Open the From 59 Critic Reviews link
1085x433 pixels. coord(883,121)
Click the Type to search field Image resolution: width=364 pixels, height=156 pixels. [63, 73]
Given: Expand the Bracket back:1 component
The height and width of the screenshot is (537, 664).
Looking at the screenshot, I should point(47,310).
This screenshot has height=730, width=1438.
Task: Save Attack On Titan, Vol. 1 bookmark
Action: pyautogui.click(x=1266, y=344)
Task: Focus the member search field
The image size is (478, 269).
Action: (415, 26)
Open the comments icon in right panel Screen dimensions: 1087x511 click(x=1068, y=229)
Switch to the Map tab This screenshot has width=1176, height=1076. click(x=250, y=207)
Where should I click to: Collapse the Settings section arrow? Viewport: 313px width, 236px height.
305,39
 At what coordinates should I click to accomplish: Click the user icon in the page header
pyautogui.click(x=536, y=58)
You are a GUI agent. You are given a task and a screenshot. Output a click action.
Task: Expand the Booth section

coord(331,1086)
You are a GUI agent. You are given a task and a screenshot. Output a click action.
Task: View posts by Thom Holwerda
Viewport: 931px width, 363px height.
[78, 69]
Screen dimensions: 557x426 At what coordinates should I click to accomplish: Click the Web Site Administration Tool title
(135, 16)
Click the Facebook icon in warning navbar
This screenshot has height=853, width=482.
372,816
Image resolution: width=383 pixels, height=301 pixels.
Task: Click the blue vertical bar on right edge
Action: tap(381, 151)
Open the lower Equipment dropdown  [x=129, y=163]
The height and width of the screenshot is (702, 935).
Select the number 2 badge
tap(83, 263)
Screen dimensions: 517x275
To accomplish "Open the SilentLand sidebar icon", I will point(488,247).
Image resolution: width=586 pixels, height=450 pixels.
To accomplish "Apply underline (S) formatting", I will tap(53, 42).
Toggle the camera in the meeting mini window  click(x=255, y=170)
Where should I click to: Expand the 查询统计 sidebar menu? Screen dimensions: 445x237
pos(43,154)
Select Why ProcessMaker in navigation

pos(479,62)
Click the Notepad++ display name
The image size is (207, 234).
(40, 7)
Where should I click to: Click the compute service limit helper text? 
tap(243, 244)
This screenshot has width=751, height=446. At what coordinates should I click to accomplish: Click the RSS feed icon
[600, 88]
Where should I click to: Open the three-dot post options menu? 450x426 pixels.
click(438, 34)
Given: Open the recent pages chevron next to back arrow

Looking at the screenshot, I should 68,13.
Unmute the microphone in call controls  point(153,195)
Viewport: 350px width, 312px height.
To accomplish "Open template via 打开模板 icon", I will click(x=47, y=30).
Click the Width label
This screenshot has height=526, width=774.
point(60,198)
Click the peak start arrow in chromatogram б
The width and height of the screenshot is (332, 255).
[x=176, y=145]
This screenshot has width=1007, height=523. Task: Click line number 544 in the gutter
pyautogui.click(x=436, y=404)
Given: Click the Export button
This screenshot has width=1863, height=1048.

# # # #

WRITTEN REQUEST: Arrange the records between the lines holding "Open the lower" and "pos(479,62)", inclusive, as a two-column CSV with the header instruction,location. Give one row per record, with its text and its answer each in a single quoted field and any line breaks replaced by spaces.

RESULT OF THIS TASK:
instruction,location
"Open the lower Equipment dropdown","[x=129, y=163]"
"The height and width of the screenshot is (702, 935). Select the number 2 badge","tap(83, 263)"
"Screen dimensions: 517x275 To accomplish ""Open the SilentLand sidebar icon"",","I will point(488,247)."
"Image resolution: width=586 pixels, height=450 pixels. To accomplish ""Apply underline (S) formatting"",","I will tap(53, 42)."
"Toggle the camera in the meeting mini window","click(x=255, y=170)"
"Where should I click to: Expand the 查询统计 sidebar menu? Screen dimensions: 445x237","pos(43,154)"
"Select Why ProcessMaker in navigation","pos(479,62)"